My first real game was at elementary school; we gathered some people together in the library at lunch, and I ran a dungeon I'd put together. I remember we had a cleric and a thief, and I don't remember the others at all. I don't recall how the session actually went either.

I found the dungeon I put together at a later point, and there was a lot of crazy stuff going on. I had a room at the back of the castle that contained a red dragon. I had a pretty whimsical floor plan. But to my credit, I had some neat stuff... like a vase with a clay plug that contained poison gas (so if they broke it, bad news).
 


My first time playing was in 1991-ish and myself, my brother, and two friends played a 2nd Ed. intro boxed set. It had four short adventures (two dungeons, one haunted house, and one spelljammer) so each of us took one turn GMing. My favorite parts about the dungeons and haunted house were that each room gave us a new challenge or foe. If we fought little dog things called "koh-balds" in the first room, we got to fight a giant frog in the next room. It was a great way to grab our imaginations on what fantastical stuff was in this D&D game that wasn't in HeroQuest (the game we started out playing).

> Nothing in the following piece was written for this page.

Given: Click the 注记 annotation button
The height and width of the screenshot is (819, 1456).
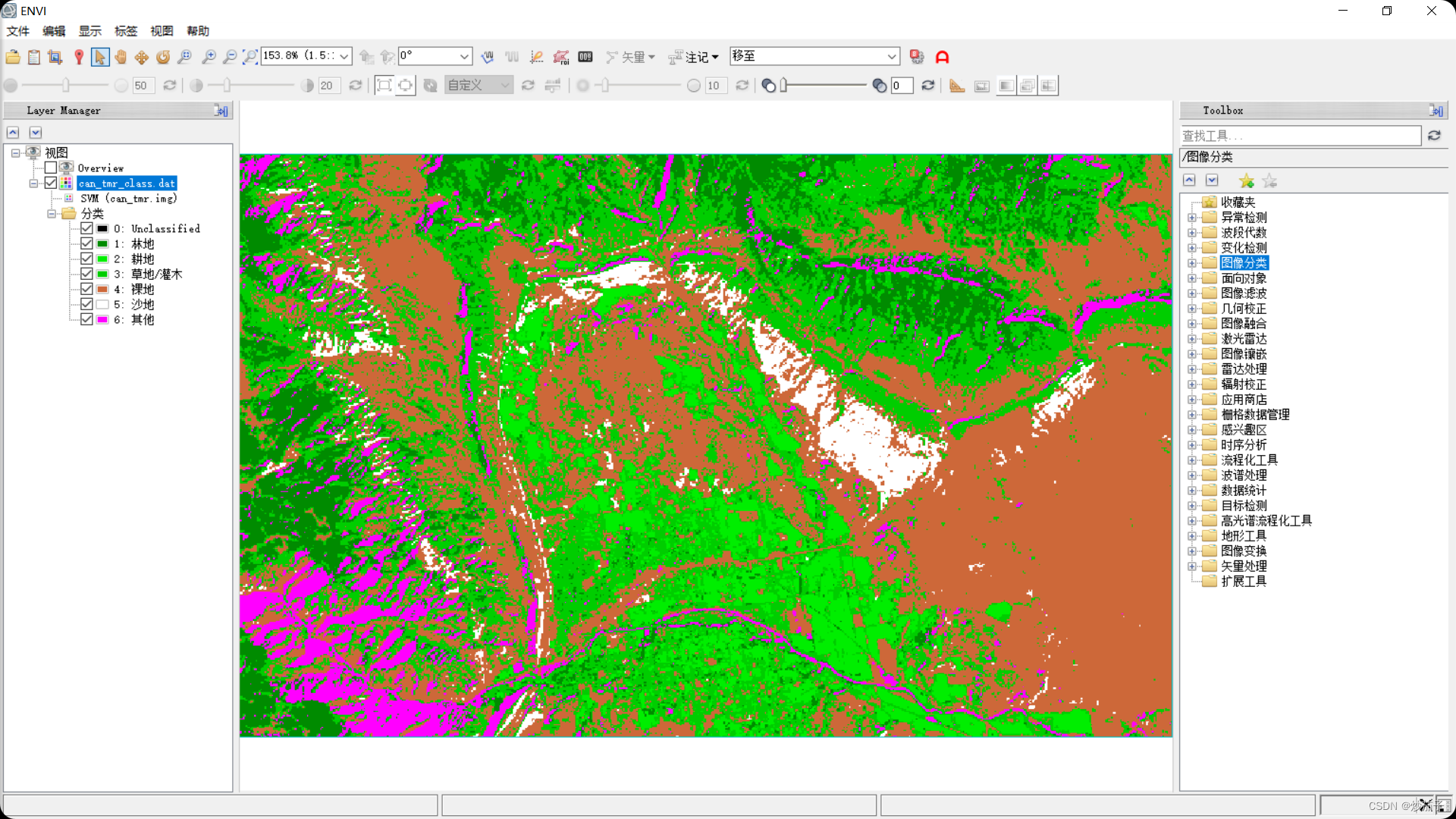Looking at the screenshot, I should pos(694,57).

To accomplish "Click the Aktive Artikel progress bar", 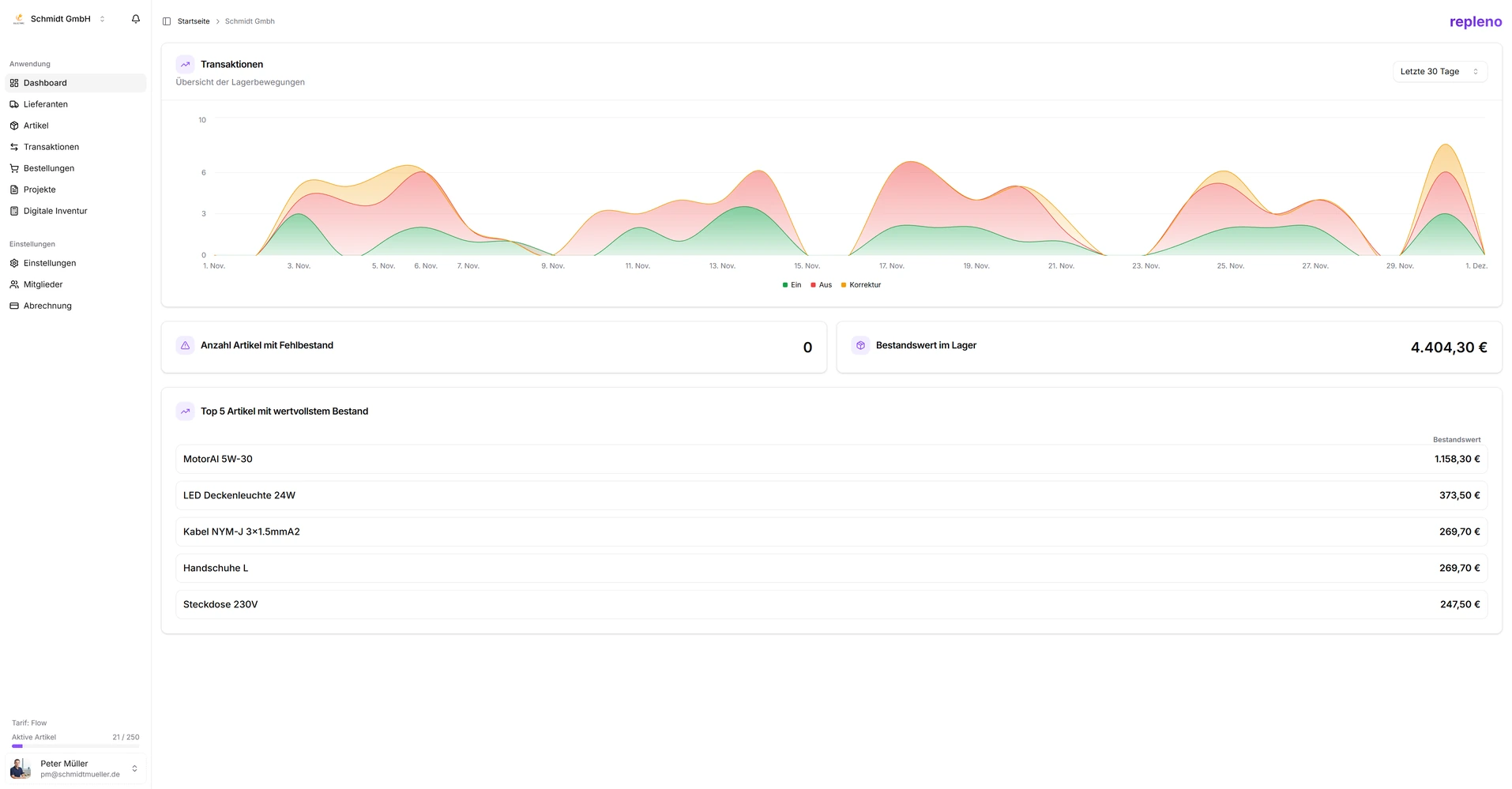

The most memorable part of that set was when my friend was running the spelljammer adventure. We went into a bar to learn some info on these neogi slaves we were tracking down. Being new to GMing, my friend read down the list of who was in the bar exactly as it was written in the text.

"Okay, you see two dwarves, a human bartender, and an elf spy."

We had a fun time joking about jumping the elf directly and beating him until he lead us to the neogi. Since then my friend became much better at keeping us surprised in his games!